Overall, this initiative promotes a new, more rigorous approach to education for kindergarten through 12th grade. While not a nationalized curriculum, these standards have been approved by 47 of the 50 states to add uniformity to the nation’s schools.
“Essentially, the timeline for learning will be accelerated. Kindergartners will be expected to be better readers and already know the alphabet when they begin school, and students will be expected to accelerate their core studies,” explained Koerperich.
Full implementation of Arizona Mathematics and English Language Arts Standards began this year at the kindergarten level and will move into first grade next year. Full implementation of the standards for all grades will begin in 2013-14.
With this curriculum, all grades will see a more rigorous curriculum, with the high school students expected to pass tough new exams and earn passing grades in certain core courses that would allow them to graduate as early as the end of their sophomore year with a special diploma.
This diploma, called the “Grand Canyon Diploma,” would allow students to avoid the requirement to pass the Arizona Instrument to Measure Standards (AIMS) exam. With this achievement they could then enter the workforce, a community college or a vocational school. The diploma would not prepare students to enter competitive four-year universities.

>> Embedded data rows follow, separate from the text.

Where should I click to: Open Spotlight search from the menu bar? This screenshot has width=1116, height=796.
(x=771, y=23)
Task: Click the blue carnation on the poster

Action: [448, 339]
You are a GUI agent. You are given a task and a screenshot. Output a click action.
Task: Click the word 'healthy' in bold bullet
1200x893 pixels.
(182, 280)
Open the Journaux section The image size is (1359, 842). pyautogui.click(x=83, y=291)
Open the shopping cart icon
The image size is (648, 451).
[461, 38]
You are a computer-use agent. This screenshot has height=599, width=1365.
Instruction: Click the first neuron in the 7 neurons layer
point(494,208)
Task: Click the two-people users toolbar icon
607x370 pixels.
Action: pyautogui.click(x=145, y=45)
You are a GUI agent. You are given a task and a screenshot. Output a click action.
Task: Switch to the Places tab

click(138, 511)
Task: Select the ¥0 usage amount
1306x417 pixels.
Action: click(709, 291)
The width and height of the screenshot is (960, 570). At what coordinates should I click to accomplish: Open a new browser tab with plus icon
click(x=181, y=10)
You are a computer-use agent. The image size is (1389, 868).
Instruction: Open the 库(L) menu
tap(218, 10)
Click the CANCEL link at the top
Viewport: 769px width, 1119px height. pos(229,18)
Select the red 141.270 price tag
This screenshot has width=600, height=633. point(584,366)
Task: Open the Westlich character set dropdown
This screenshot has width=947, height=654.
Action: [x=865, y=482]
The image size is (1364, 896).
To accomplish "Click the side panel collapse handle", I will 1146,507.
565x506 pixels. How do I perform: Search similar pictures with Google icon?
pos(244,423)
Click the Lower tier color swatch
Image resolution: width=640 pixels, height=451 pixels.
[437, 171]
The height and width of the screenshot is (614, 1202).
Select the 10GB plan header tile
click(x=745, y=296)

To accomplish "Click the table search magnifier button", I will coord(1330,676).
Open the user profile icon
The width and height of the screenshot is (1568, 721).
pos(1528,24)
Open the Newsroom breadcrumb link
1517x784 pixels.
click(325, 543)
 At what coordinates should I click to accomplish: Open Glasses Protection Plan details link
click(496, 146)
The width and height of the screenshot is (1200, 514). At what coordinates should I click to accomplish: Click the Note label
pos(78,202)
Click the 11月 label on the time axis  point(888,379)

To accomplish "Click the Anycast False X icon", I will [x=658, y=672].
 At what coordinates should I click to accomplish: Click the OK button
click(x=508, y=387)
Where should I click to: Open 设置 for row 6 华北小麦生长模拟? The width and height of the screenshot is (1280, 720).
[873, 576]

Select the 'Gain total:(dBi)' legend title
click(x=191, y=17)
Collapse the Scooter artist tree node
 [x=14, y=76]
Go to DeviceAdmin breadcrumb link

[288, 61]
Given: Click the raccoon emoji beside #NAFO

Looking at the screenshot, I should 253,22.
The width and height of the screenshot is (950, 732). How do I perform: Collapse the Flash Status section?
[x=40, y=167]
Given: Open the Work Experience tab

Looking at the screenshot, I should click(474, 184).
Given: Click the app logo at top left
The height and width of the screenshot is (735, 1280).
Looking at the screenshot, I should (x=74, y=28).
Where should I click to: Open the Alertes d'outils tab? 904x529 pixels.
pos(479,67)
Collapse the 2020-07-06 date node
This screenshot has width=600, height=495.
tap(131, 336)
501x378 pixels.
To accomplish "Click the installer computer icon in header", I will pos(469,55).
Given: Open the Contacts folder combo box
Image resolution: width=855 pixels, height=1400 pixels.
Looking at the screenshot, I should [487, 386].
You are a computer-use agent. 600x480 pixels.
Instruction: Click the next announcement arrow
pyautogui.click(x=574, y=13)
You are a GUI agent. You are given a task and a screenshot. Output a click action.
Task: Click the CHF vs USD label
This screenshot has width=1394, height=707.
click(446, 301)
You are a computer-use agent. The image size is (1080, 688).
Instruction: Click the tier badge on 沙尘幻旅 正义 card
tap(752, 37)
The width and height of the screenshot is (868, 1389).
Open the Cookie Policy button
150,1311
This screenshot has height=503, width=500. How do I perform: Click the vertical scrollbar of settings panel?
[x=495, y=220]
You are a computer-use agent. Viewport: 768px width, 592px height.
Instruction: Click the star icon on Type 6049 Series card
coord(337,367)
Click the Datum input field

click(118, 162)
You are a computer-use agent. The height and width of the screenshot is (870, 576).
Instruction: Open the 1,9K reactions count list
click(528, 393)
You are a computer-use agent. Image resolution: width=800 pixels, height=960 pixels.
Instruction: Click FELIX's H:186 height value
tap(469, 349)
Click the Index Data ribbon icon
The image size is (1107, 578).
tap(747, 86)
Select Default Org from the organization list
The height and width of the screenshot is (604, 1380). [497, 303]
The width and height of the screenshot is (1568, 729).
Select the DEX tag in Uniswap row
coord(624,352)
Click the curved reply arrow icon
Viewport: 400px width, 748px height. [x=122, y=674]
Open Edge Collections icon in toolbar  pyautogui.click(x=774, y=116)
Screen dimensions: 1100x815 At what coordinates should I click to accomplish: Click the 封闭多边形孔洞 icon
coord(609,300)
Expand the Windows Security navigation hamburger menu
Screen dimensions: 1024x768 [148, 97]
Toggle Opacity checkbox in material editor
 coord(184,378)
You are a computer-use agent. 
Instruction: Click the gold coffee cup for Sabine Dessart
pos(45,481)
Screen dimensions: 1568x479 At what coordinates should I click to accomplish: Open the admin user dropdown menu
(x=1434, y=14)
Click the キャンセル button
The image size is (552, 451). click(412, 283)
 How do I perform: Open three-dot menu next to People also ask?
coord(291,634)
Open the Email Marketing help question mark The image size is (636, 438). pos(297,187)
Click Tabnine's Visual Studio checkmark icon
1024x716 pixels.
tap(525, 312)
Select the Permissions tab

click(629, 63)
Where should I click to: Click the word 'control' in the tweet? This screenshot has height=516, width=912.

This accelerated approach to education is not a solution that Koerperich believes will benefit HUSD’s diverse student body. “This really doesn’t fit our program. It’s a cheaper system because the state won’t have to fund the junior and senior years. But while students may be academically able to meet that goal, they may not be socially ready yet,” he explained.
He noted that the district encompasses more than 1,500 square miles of Navajo County, the largest district in terms of square miles in the state. Within that area is a great deal of economic, social and cultural diversity uncommon to other districts. “We have such a diverse population and have to serve the needs of each individual student. We already provide college readiness and CTE (Career and Technical Education), but rural is very different, more traditional than the urban areas, and one solution doesn’t suit all outcomes,” stated Koerperich.
Teachers also face a tougher evaluation system with a new state mandate that requires that 30 to 50 percent of their success be predicated on student achievement. Many of the district’s students live below the poverty level, some even without running water or electricity, while others have little or no parental involvement. Those are just some of the factors that can affect grades for which teachers may not be able to compensate.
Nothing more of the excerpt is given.